HOW A SUBURBAN COMMUNITY HOSPITAL LEVERAGED A RAP

After acquiring a suburban community hospital and with plans for continued growth, Beth Israel Deaconess Network engaged Candello to conduct a Risk Appraisal and Plan (RAP) to understand and address the patient safety implications of ongoing expansion.

The RAP was a three-month project that leveraged one-on-one interviews and focus groups with a cross-section of leadership and front line staff and clinicians from the network. The purpose of these interviews was to gain a validating “view from the front lines” and systematically investigate key themes related to each site’s ability to deliver the safest care possible, and successfully integrate care in the ambulatory setting and across the growing BID network.

Strategies consultants explored three key dimensions of each entity’s patient safety profile: structure, culture, and leadership.

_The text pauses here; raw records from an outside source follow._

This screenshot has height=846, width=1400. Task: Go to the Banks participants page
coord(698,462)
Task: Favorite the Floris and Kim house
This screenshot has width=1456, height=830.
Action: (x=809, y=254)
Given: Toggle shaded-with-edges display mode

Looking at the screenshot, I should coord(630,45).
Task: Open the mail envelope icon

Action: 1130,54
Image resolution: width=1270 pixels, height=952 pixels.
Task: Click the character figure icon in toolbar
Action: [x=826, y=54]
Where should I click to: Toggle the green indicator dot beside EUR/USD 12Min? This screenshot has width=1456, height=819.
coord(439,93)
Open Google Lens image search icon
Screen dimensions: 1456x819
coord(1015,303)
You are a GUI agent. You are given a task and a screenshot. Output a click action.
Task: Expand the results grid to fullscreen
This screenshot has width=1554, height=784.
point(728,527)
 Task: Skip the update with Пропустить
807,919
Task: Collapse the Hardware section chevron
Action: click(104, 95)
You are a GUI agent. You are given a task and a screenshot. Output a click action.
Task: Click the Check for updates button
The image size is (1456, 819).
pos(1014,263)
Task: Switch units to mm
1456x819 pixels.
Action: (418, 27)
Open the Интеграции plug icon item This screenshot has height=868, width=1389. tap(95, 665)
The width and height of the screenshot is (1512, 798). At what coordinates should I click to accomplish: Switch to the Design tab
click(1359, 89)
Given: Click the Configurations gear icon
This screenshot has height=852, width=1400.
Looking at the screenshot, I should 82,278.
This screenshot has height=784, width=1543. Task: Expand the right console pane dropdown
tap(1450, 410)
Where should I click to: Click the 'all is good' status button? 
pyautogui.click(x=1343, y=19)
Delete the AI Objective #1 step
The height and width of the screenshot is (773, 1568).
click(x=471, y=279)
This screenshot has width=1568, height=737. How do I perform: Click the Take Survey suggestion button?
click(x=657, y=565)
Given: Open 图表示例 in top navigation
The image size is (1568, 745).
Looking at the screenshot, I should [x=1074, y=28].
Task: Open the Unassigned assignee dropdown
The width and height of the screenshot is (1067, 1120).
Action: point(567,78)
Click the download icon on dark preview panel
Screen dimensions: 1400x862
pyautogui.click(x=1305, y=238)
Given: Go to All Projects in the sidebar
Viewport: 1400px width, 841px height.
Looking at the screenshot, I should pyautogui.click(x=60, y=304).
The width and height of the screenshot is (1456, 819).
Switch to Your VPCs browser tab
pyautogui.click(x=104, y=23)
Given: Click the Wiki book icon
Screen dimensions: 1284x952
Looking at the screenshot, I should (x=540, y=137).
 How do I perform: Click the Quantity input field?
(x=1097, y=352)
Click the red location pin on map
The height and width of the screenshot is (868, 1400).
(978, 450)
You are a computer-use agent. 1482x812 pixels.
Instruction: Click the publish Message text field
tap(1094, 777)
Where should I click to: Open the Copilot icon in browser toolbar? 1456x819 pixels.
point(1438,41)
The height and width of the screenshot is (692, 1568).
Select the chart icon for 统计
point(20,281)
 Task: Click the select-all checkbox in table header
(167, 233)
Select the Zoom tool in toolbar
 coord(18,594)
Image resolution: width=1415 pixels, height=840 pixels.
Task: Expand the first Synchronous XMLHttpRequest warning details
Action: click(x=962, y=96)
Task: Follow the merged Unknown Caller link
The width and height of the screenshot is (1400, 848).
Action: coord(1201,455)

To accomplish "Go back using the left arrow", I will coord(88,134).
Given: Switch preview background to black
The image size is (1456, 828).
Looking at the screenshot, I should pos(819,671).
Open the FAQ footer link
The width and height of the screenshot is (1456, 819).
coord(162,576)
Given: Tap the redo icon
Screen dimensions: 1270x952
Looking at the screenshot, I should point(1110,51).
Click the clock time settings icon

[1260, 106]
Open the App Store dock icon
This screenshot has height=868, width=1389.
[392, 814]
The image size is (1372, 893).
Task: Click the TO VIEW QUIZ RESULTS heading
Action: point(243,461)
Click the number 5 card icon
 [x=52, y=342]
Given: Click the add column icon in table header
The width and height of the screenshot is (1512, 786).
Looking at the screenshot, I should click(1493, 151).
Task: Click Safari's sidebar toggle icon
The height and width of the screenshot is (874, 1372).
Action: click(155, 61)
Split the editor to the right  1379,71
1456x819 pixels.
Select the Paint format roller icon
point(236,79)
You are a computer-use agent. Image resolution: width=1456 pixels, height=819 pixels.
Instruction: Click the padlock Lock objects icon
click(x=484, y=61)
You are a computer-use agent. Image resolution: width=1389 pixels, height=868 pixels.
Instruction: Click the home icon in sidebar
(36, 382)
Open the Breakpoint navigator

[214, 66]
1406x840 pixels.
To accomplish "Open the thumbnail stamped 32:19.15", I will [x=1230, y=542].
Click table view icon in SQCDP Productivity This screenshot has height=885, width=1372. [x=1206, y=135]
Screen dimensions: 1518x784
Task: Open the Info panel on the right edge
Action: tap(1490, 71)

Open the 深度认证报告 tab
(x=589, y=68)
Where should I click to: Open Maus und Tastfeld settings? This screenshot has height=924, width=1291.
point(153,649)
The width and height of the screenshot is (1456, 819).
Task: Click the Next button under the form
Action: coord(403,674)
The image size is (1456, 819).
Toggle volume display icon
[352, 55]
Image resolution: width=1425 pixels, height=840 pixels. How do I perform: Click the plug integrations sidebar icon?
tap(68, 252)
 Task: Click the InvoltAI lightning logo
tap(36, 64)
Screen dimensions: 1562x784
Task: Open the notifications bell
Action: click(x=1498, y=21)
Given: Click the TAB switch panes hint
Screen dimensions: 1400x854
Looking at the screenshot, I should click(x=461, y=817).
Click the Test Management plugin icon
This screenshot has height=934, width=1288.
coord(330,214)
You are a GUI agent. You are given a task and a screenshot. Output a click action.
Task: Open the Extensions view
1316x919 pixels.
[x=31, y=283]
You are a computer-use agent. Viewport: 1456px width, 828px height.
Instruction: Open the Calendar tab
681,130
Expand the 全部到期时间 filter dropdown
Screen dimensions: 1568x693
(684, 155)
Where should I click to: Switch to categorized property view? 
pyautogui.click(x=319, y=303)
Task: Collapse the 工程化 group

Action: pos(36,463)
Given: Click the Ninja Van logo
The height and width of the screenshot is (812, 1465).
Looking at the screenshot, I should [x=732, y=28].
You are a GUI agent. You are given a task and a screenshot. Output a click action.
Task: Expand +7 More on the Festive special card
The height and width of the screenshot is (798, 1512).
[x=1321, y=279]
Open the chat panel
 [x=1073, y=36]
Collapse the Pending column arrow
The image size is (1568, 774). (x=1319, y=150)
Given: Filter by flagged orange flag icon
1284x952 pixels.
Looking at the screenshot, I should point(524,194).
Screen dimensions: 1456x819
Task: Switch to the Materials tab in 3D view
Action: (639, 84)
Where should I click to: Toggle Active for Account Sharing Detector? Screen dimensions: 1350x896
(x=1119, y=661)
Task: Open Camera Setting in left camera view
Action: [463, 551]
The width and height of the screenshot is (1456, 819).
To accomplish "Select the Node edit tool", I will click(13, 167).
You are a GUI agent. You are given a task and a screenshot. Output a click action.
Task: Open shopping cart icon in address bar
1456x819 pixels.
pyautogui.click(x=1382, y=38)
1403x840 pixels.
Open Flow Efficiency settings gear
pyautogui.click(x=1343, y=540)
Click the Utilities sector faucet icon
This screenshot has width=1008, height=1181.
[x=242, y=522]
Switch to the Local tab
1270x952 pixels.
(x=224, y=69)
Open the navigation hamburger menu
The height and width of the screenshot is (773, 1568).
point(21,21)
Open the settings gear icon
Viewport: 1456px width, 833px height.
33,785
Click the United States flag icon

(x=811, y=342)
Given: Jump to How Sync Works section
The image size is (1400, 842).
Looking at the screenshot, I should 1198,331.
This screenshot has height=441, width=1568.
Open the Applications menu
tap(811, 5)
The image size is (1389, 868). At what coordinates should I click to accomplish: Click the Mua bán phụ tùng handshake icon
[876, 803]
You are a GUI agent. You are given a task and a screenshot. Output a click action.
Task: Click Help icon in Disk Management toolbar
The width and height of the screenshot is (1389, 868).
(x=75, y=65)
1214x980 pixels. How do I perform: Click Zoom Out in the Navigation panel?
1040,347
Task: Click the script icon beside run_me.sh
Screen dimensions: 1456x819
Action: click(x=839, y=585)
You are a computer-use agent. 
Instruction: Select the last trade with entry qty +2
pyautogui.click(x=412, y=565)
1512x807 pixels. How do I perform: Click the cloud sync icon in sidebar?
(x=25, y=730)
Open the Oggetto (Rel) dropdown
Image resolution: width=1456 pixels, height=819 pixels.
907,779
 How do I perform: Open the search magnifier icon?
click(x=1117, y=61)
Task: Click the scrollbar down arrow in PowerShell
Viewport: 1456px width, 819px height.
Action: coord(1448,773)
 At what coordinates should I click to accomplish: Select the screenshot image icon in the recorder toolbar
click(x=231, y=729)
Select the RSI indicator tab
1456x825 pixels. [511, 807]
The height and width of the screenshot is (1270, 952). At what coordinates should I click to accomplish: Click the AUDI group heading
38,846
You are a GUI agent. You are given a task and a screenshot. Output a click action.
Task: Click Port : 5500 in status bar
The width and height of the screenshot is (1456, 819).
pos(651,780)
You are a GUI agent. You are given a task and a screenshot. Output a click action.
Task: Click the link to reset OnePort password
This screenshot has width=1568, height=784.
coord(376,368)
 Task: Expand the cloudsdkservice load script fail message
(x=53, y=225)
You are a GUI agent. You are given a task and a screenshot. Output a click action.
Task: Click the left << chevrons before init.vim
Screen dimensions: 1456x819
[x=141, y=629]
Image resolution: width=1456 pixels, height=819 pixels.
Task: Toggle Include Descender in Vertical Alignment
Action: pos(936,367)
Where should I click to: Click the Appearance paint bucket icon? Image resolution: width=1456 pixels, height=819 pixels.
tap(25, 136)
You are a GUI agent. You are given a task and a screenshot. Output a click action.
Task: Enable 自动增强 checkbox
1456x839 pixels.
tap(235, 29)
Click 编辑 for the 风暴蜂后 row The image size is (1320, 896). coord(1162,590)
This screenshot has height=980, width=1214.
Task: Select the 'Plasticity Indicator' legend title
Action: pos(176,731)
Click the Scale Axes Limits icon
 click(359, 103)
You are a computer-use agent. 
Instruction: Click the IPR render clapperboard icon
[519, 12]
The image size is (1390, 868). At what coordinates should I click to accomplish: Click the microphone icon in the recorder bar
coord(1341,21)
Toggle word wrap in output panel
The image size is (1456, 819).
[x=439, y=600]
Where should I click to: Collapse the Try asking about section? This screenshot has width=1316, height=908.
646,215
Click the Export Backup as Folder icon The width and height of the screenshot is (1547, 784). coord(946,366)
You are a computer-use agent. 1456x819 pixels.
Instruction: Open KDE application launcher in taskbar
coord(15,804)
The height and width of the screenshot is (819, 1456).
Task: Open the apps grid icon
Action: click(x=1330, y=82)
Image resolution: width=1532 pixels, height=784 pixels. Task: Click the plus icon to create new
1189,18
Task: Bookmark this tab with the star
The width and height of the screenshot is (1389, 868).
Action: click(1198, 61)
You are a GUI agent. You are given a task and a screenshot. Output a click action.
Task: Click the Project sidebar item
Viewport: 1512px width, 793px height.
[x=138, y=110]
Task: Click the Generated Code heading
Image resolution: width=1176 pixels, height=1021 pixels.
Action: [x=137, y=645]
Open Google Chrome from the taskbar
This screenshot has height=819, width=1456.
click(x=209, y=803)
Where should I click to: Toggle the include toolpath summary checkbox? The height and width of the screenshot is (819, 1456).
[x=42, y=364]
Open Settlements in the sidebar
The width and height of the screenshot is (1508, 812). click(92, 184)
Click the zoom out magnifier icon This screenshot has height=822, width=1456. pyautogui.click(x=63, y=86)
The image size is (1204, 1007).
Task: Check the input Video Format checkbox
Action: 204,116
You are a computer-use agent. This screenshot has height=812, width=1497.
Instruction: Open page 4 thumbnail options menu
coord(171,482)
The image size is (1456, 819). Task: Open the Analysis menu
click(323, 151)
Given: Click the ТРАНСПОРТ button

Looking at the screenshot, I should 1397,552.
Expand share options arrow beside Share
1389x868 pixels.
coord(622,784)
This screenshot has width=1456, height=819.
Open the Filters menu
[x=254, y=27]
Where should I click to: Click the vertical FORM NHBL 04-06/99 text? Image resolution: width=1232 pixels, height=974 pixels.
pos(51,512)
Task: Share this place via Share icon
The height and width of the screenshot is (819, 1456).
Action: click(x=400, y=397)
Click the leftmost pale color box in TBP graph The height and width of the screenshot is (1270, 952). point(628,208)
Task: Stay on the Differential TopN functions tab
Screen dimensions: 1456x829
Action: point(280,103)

Armed with insights from nearly 200 interviews across the system, Candello identified individual strengths and opportunities at each network location, and opportunities for enhanced collaboration and resource sharing across the network.

“As a result of our enterprise-wide RAP, we recognized opportunities to work collaboratively with patient safety leaders across our enterprise to develop clinical best practices, conduct and share culture surveys, and standardize our approach toward event reporting. We now meet monthly with Chief Quality Officers, and Directors of Quality, Risk and Patient Safety across all the organizations within our “family.” As a result, we have learned a lot from each other and are developing stronger working relationships among the hospitals as we focus on strategic efforts to improve patient safety across the enterprise.”

—Patricia Folcarelli Director of Patient Safety & Health Care Quality Beth Israel Deaconess Medical Center

As a result of the assessment, Candello recommended that BID Network leaders:

  • Prioritize improvement of safety culture at one particular network site, improving patient safety reporting and energizing the community in safety and quality efforts,
  • Increase physician engagement in quality and safety at one particular network site, and
  • Develop a systematic, coordinated, continuous approach to patient safety surveillance and education across the enterprise.